Workplace robotics safety is an aspect of occupational safety and health when robots are used in the workplace. This includes traditional industrial robots as well as emerging technologies such as drone aircraft and wearable robotic exoskeletons. Types of accidents include collisions, crushing, and injuries from mechanical parts. Hazard controls include physical barriers, good work practices, and proper maintenance.

== Background ==

Many workplace robots are industrial robots used in manufacturing. According to the International Federation of Robotics, 1.7 million new robots are expected to be used in factories between 2017 and 2020. Emerging robot technologies include collaborative robots, personal care robots, construction robots, exoskeletons, autonomous vehicles, and drone aircraft (also known as unmanned aerial vehicles or UAVs).

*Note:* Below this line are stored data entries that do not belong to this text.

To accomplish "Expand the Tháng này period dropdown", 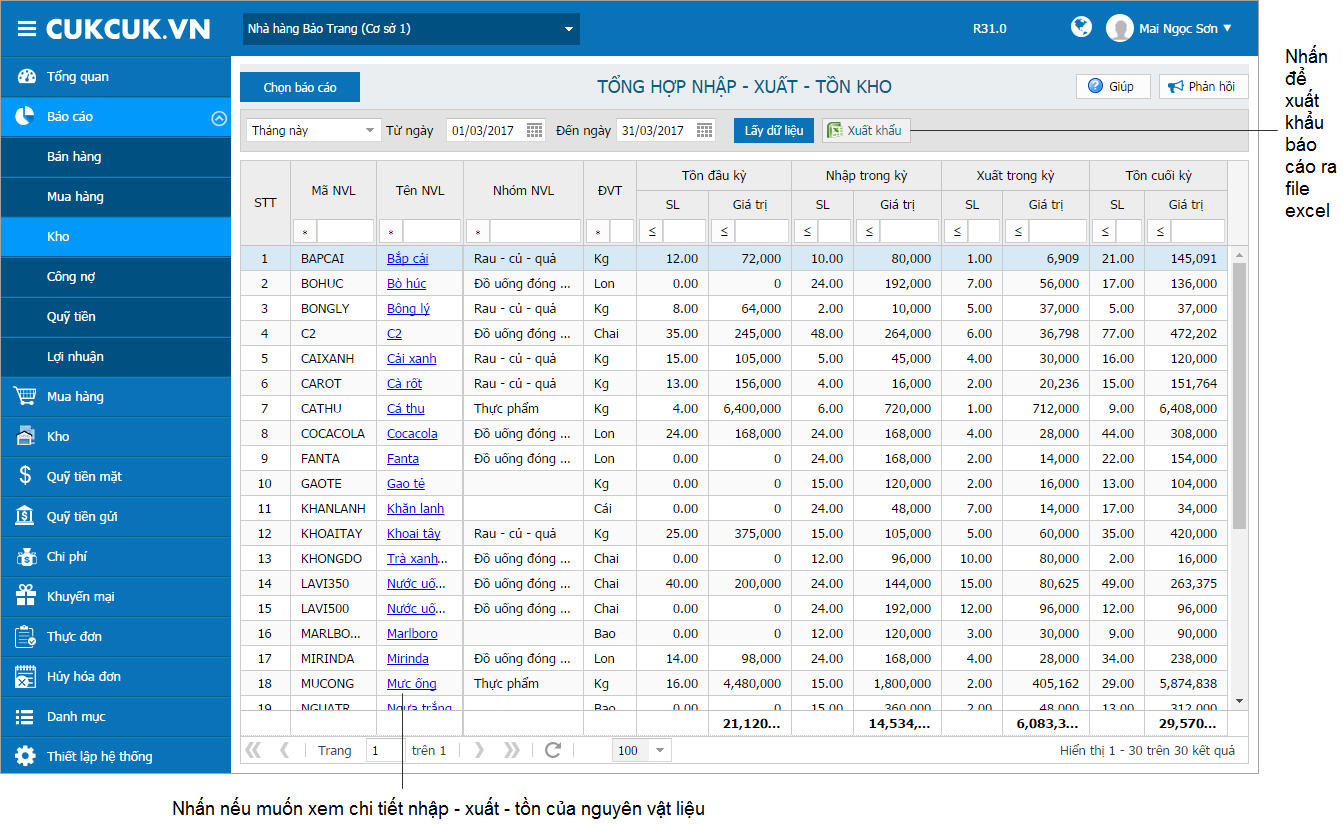I will click(370, 130).

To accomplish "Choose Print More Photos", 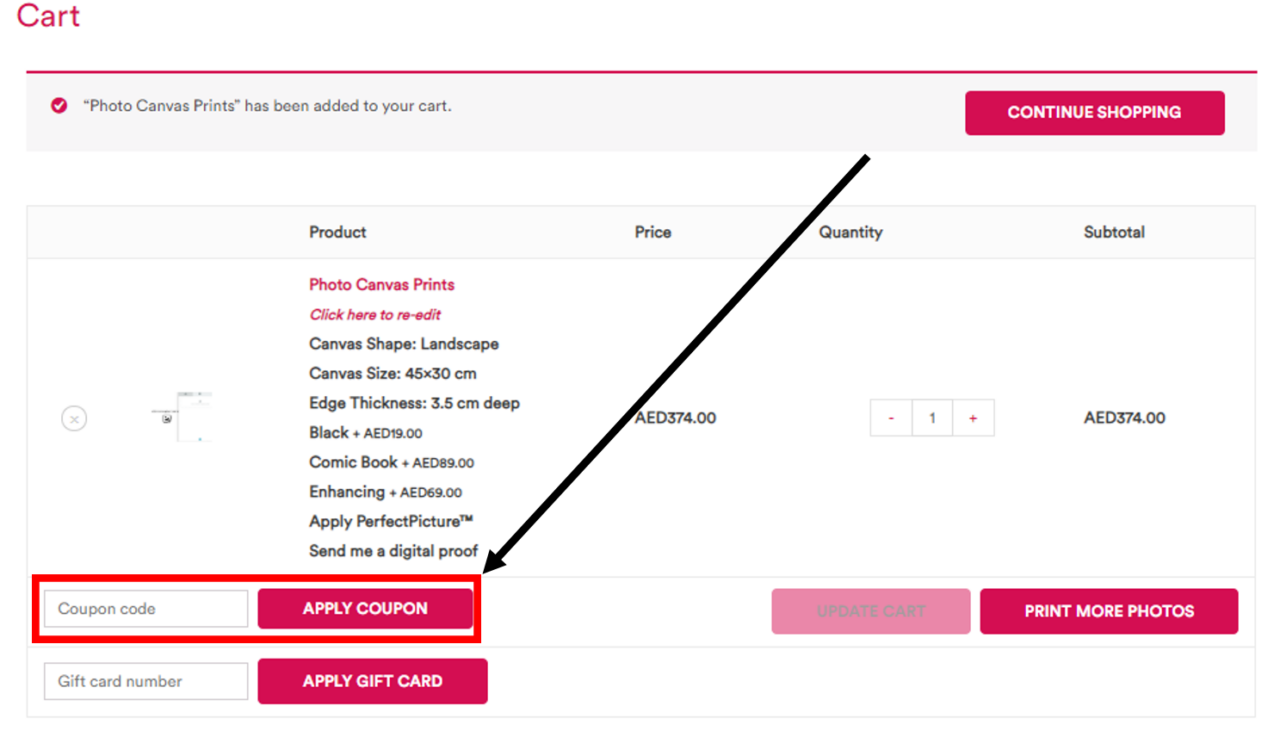I will click(x=1109, y=610).
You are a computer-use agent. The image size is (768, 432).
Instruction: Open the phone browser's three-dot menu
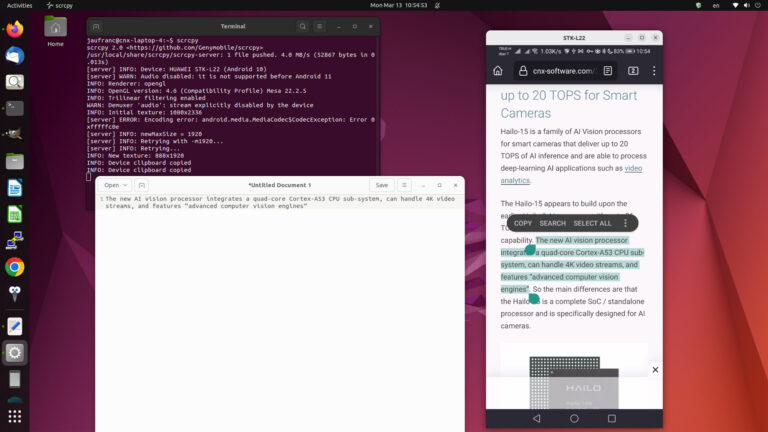pyautogui.click(x=654, y=71)
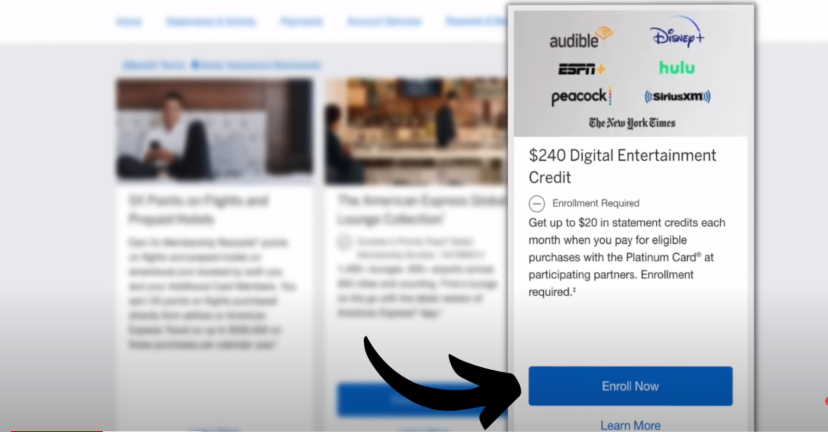The image size is (828, 432).
Task: Click the SiriusXM logo
Action: pyautogui.click(x=678, y=97)
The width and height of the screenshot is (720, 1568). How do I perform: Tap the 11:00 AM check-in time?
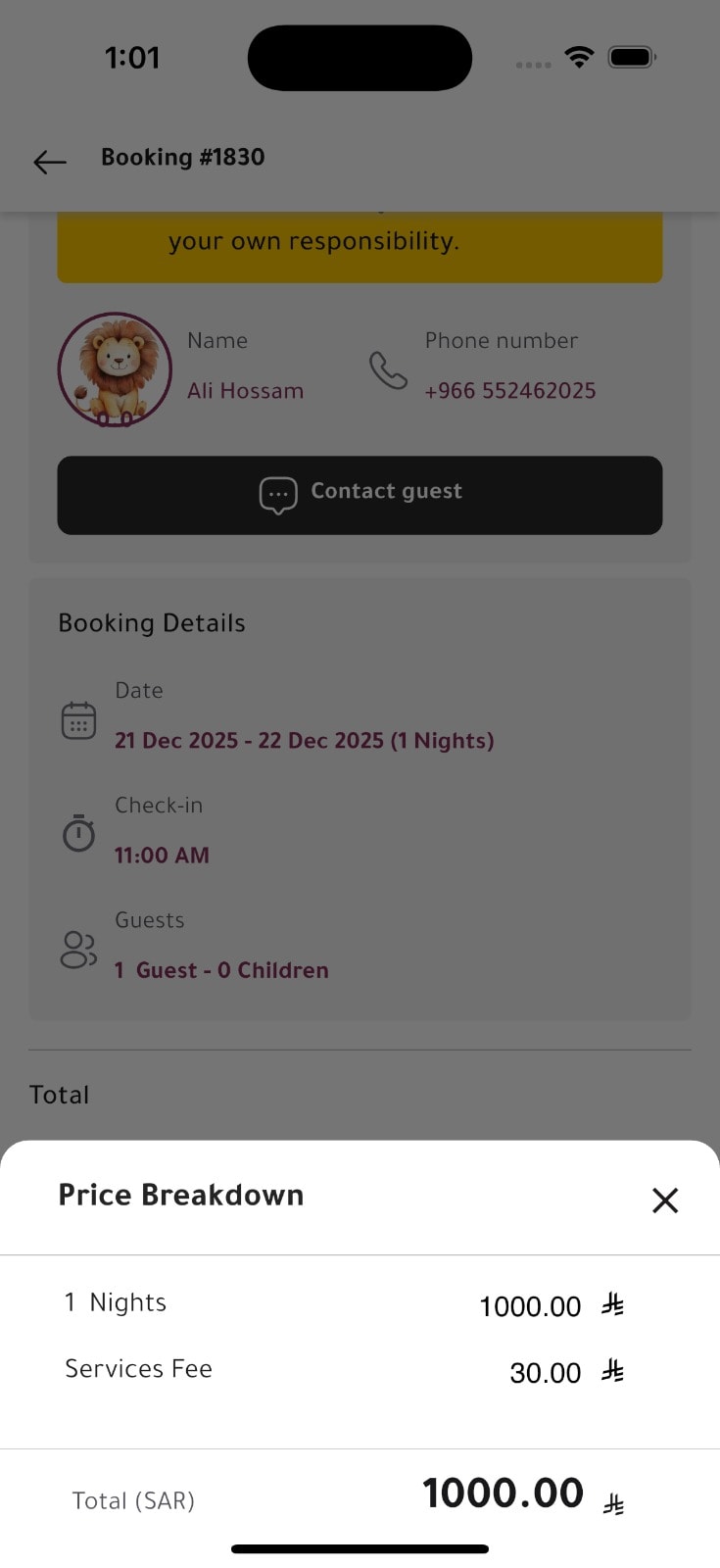pyautogui.click(x=162, y=855)
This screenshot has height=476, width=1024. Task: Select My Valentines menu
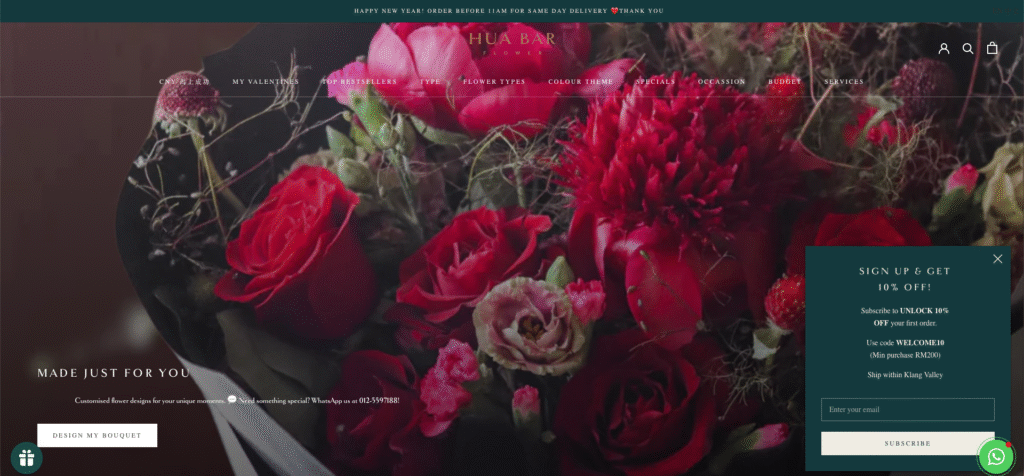266,82

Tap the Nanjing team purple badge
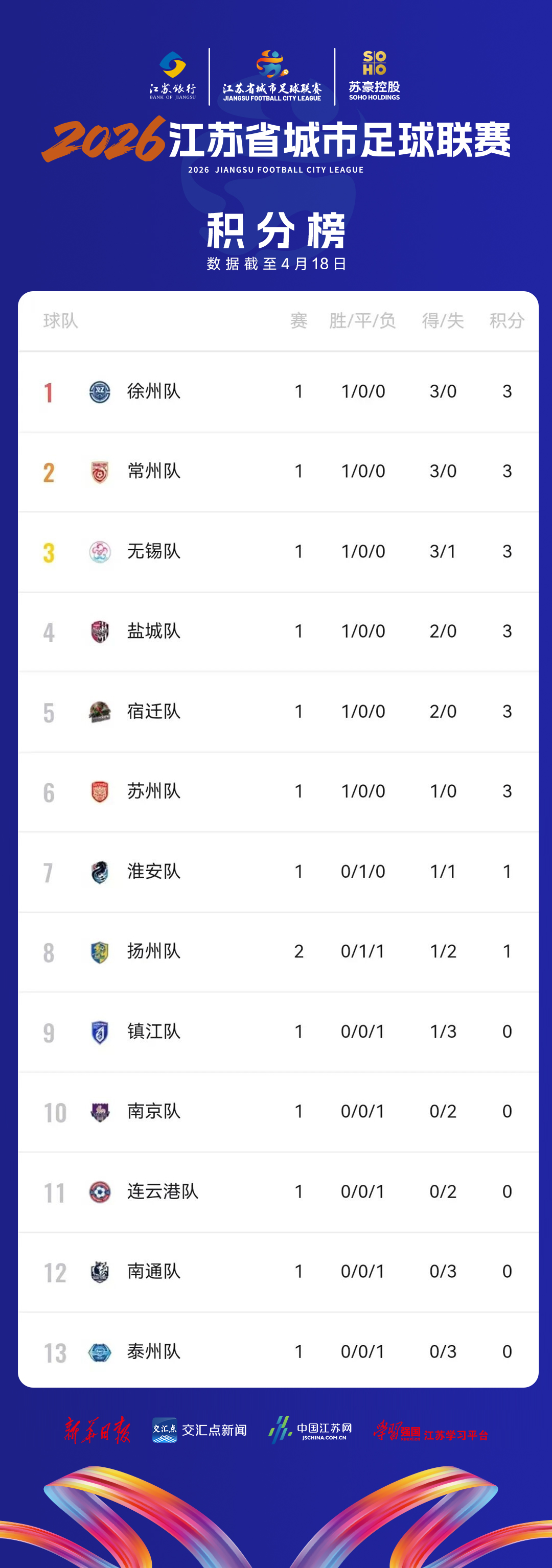(x=100, y=1112)
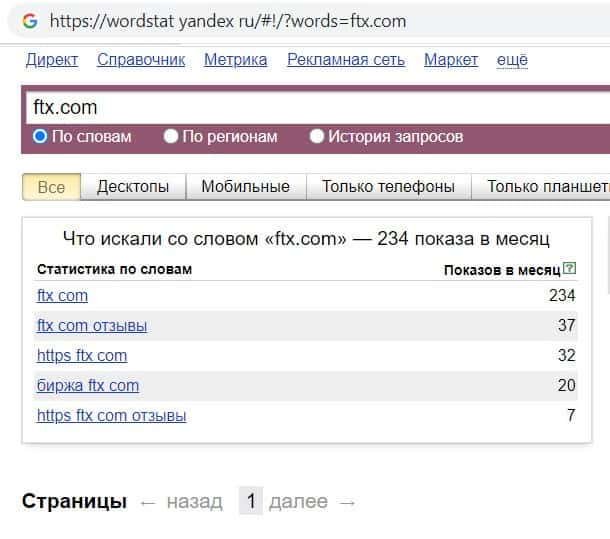Click the Google icon in address bar
Image resolution: width=610 pixels, height=539 pixels.
[x=29, y=20]
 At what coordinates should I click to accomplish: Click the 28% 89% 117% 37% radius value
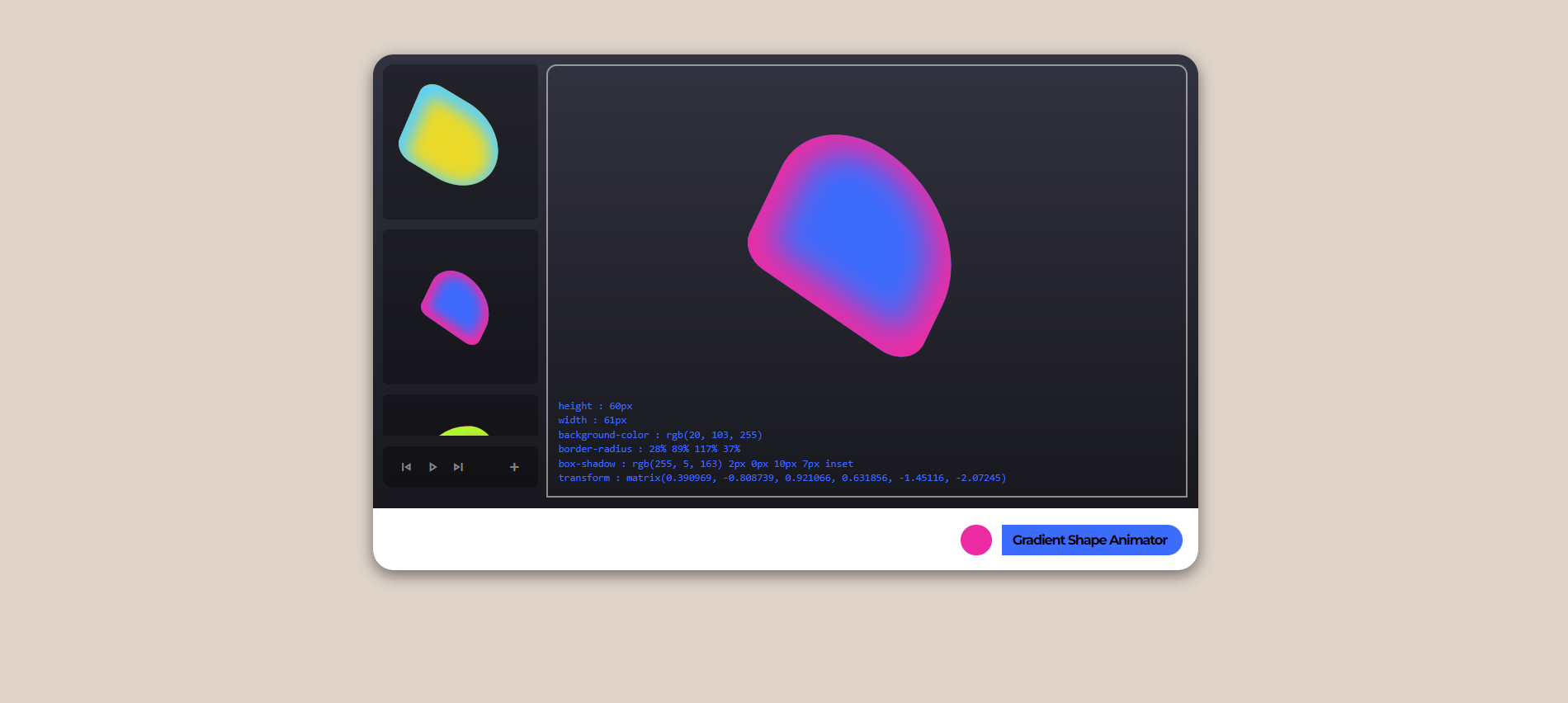(694, 449)
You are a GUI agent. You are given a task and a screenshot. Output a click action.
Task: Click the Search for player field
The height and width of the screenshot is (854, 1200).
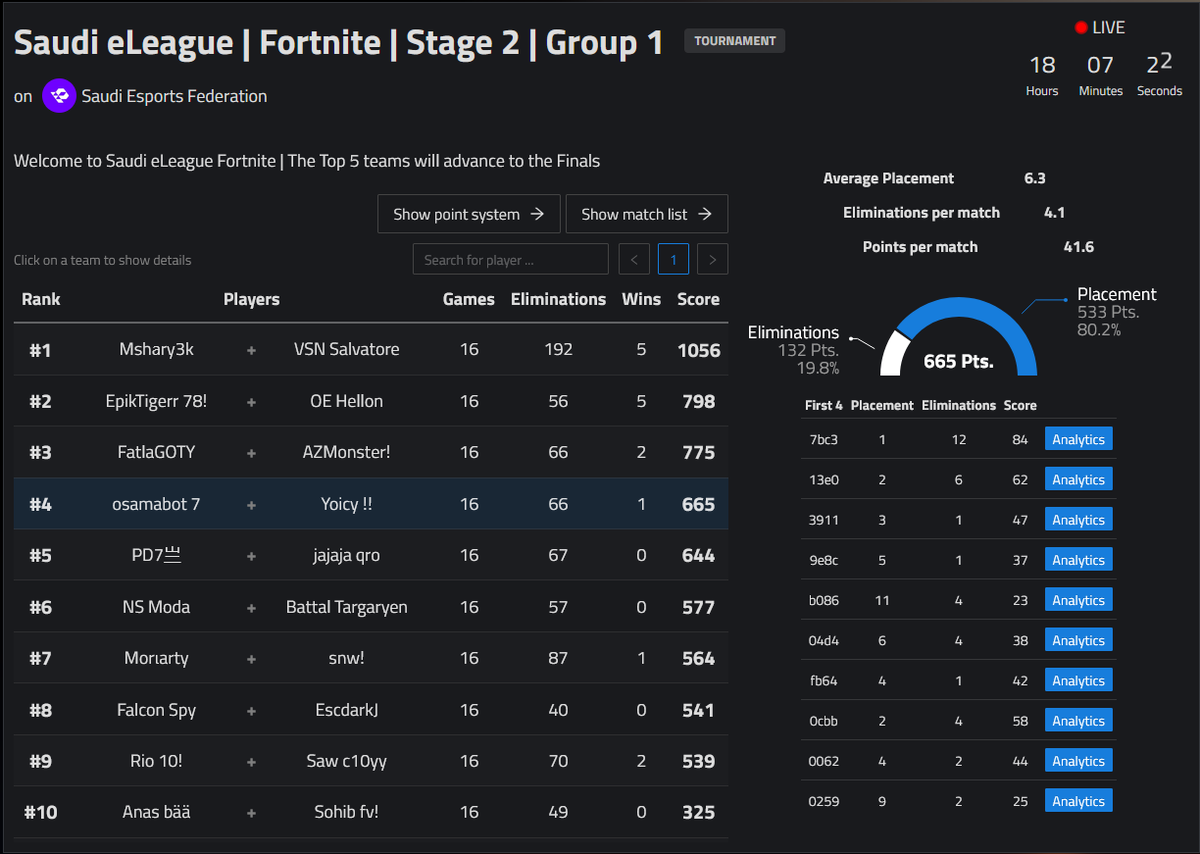click(511, 259)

Advances in automation technologies (e.g. fixed robots, collaborative and mobile robots, and exoskeletons) have the potential to improve work conditions but also to introduce workplace hazards in manufacturing workplaces. Fifty-six percent of robot injuries are classified as pinch injuries and 44% of injuries are classified as impact injuries. A 1987 study found that line workers are at the greatest risk, followed by maintenance workers, and programmers. Poor workplace design and human error caused most injuries. Despite the lack of occupational surveillance data on injuries associated specifically with robots, researchers from the US National Institute for Occupational Safety and Health (NIOSH) identified 61 robot-related deaths between 1992 and 2015 using keyword searches of the Bureau of Labor Statistics (BLS) Census of Fatal Occupational Injuries research database (see info from Center for Occupational Robotics Research). Using data from the Bureau of Labor Statistics, NIOSH and its state partners have investigated 4 robot-related fatalities under the Fatality Assessment and Control Evaluation Program. In addition the Occupational Safety and Health Administration (OSHA) has investigated robot-related deaths and injuries, which can be reviewed at OSHA Accident Search page. Injuries and fatalities could increase over time because of the increasing number of collaborative and co-existing robots, powered exoskeletons, and autonomous vehicles into the work environment.

Safety standards are being developed by the Robotic Industries Association (RIA) in conjunction with the American National Standards Institute (ANSI). On October 5, 2017, OSHA, NIOSH and RIA signed an alliance to work together to enhance technical expertise, identify and help address potential workplace hazards associated with traditional industrial robots and the emerging technology of human-robot collaboration installations and systems, and help identify needed research to reduce workplace hazards. On October 16 NIOSH launched the Center for Occupational Robotics Research to "provide scientific leadership to guide the development and use of occupational robots that enhance worker safety, health, and well being". So far, the research needs identified by NIOSH and its partners include: tracking and preventing injuries and fatalities, intervention and dissemination strategies to promote safe machine control and maintenance procedures, and on translating effective evidence-based interventions into workplace practice.

== Hazards ==

Warning sign: Industrial robot

Many hazards and injuries can result from the use of robots in the workplace. Some robots, notably those in a traditional industrial environment, are fast and powerful. This increases the potential for injury as one swing from a robotic arm, for example, could cause serious bodily harm. There are additional risks when a robot malfunctions or is in need of maintenance. A worker who is working on the robot may be injured because a malfunctioning robot is typically unpredictable. For example, a robotic arm that is part of a car assembly line may experience a jammed motor. A worker who is working to fix the jam may suddenly get hit by the arm the moment it becomes unjammed. Additionally, if a worker is standing in a zone that is overlapping with nearby robotic arms, he or she may get injured by other moving equipment.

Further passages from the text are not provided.